**Try it**
Which lines in the entries below contain the string "screenshot"? Show each of them in full.

**Dataset excerpts**
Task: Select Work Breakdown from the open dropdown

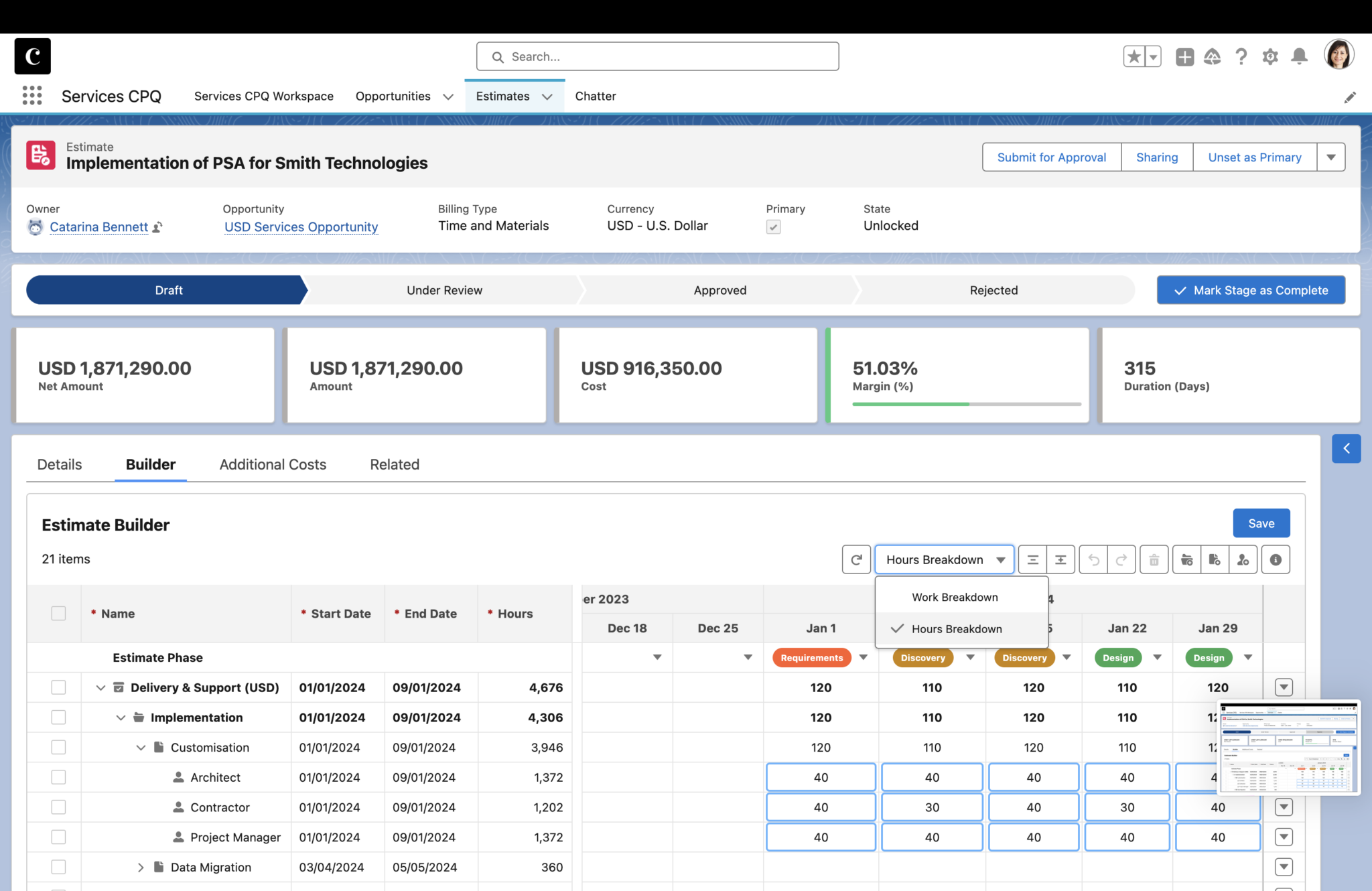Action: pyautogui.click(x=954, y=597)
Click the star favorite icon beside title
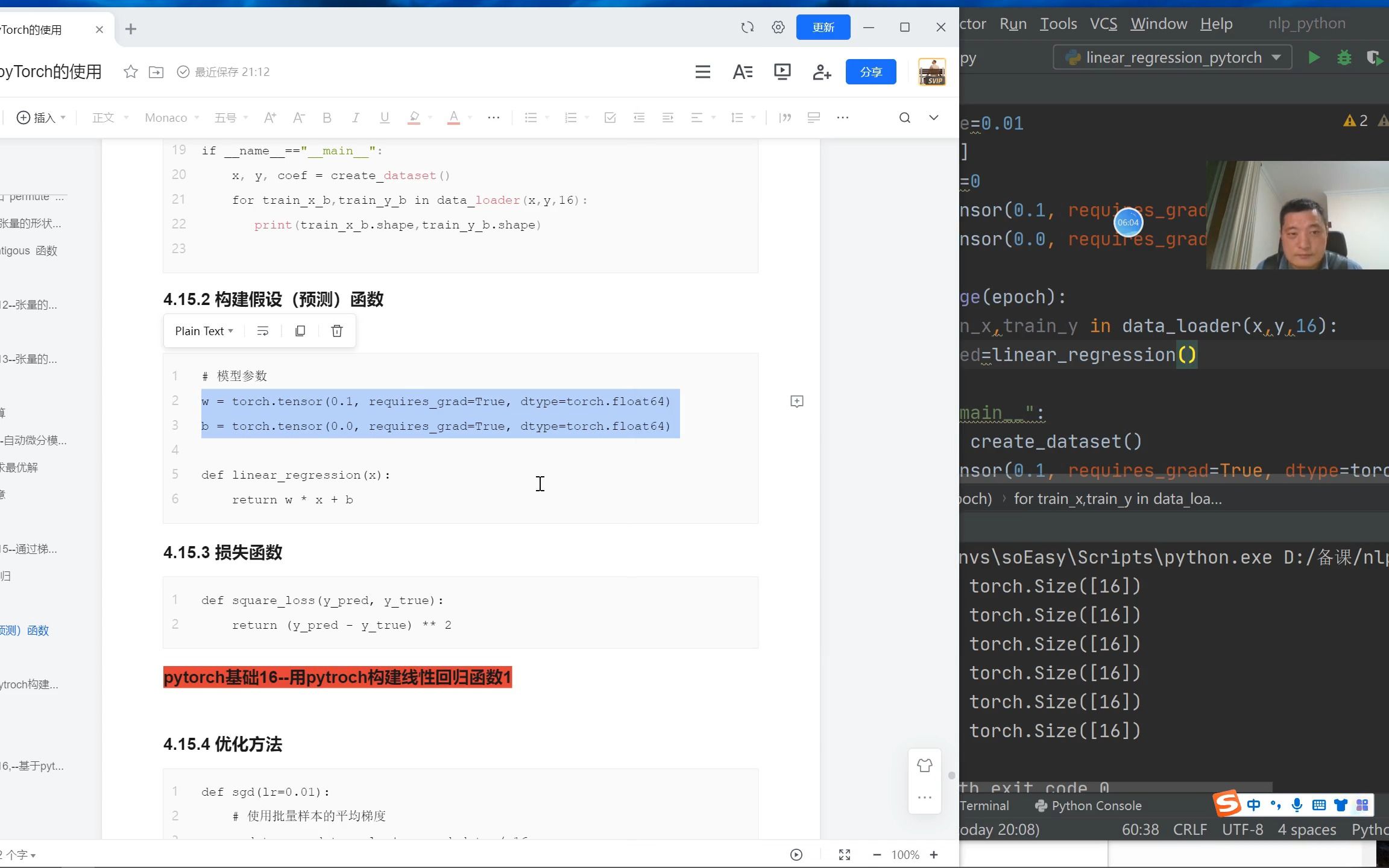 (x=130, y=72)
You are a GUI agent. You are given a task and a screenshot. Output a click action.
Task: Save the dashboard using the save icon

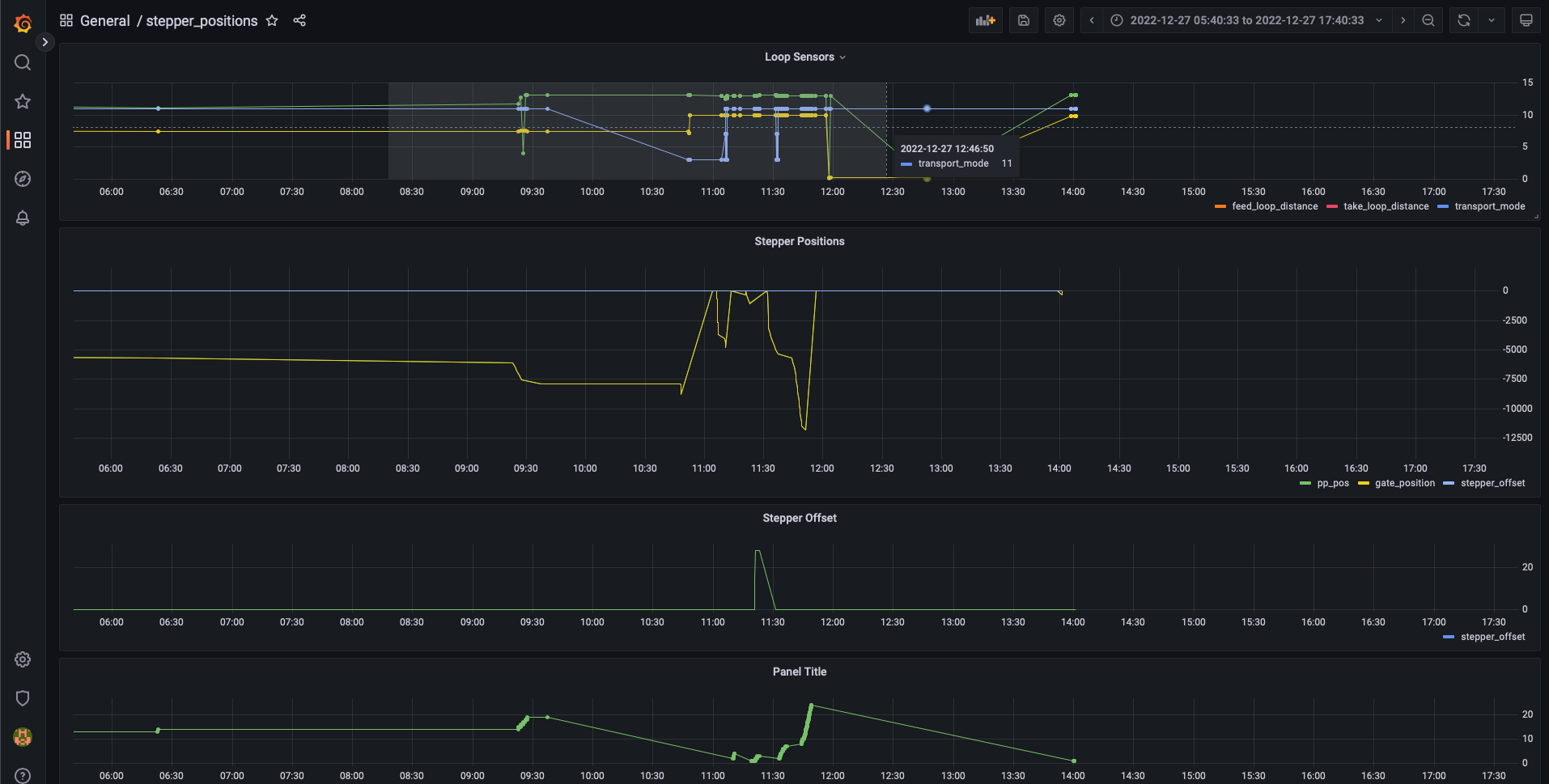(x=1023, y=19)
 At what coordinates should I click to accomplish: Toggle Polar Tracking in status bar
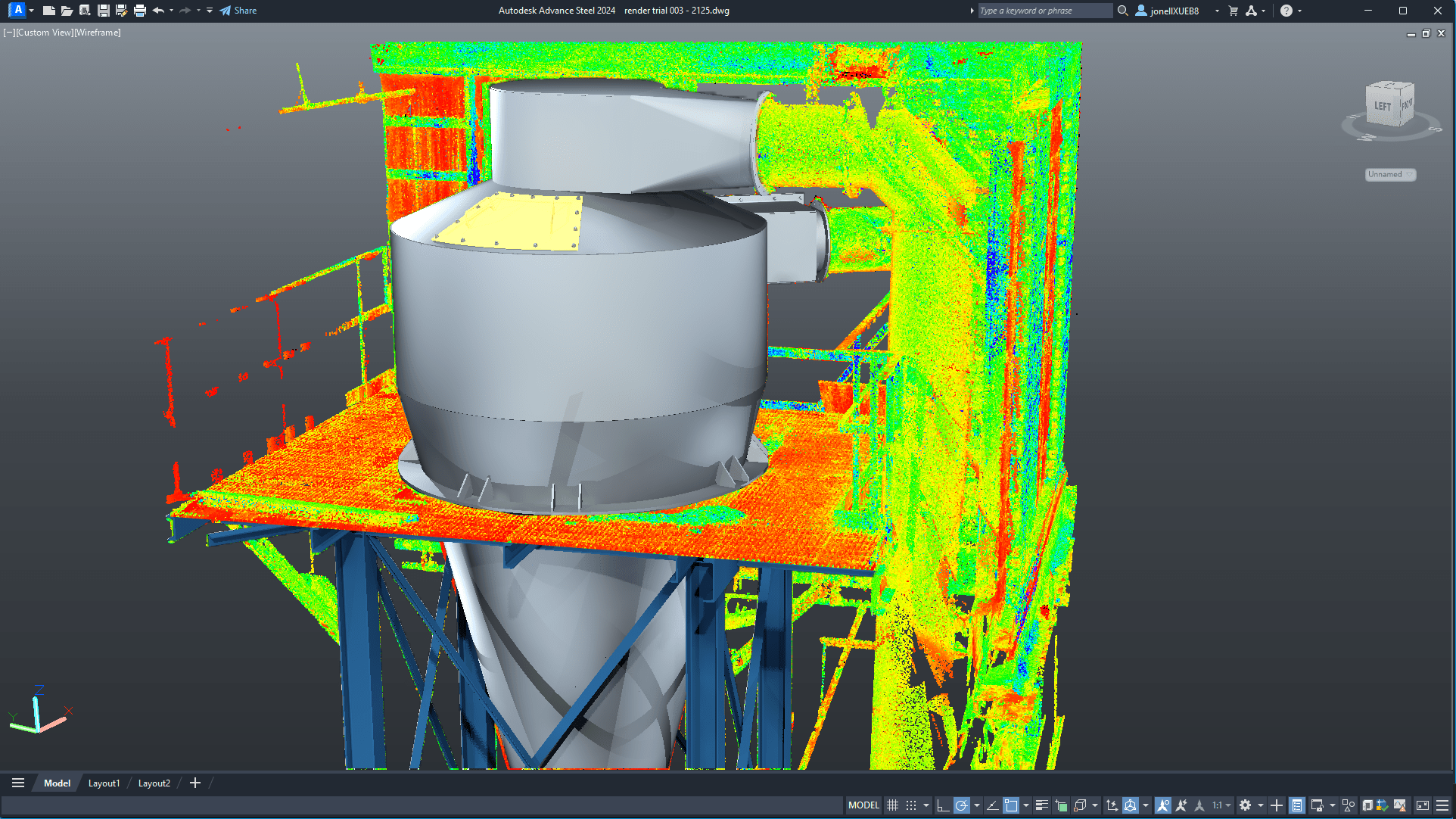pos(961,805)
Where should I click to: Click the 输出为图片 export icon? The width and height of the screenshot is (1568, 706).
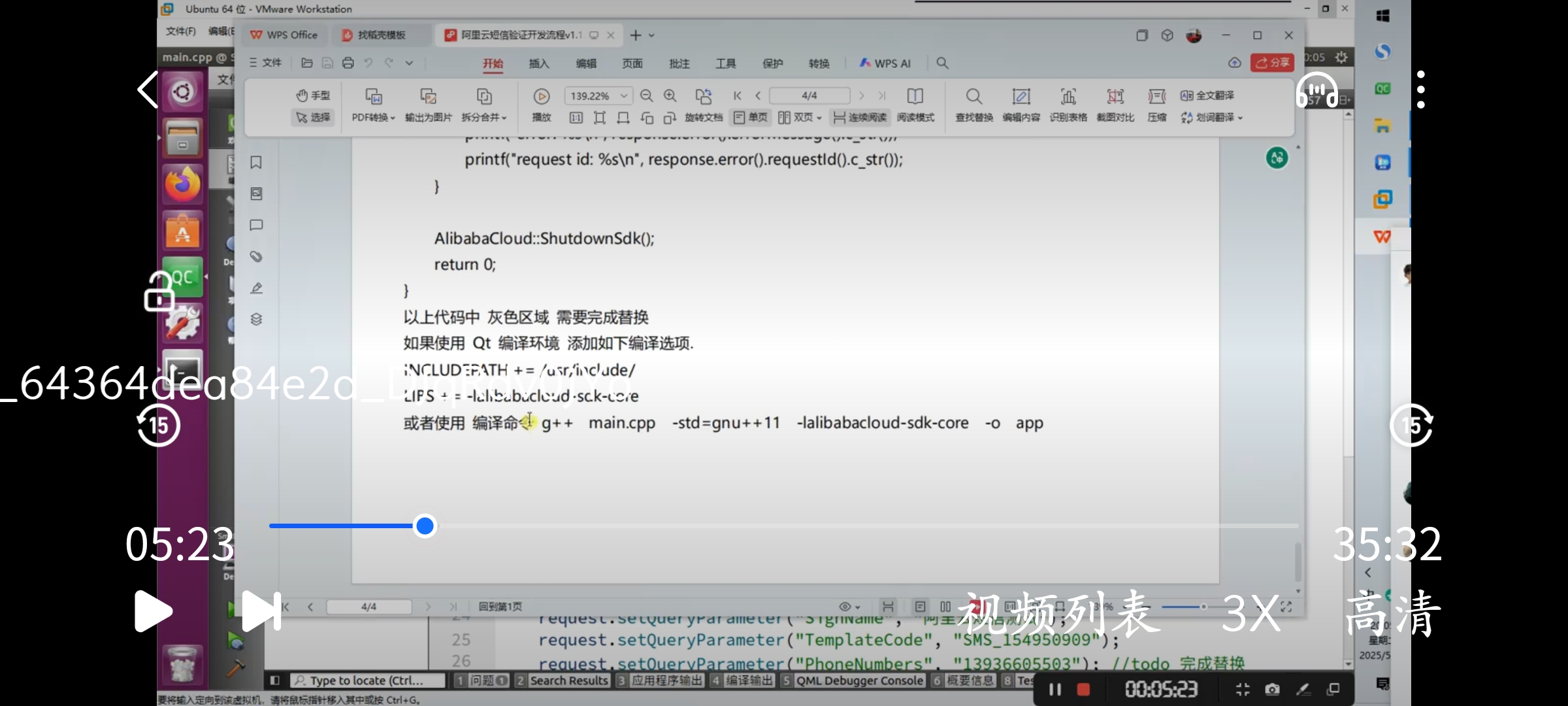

**Solved problem**
You are a GUI agent. You are given a task and a screenshot. Output a click action.
Where should I click to: Click the 输出为图片 export icon? The width and height of the screenshot is (1568, 706).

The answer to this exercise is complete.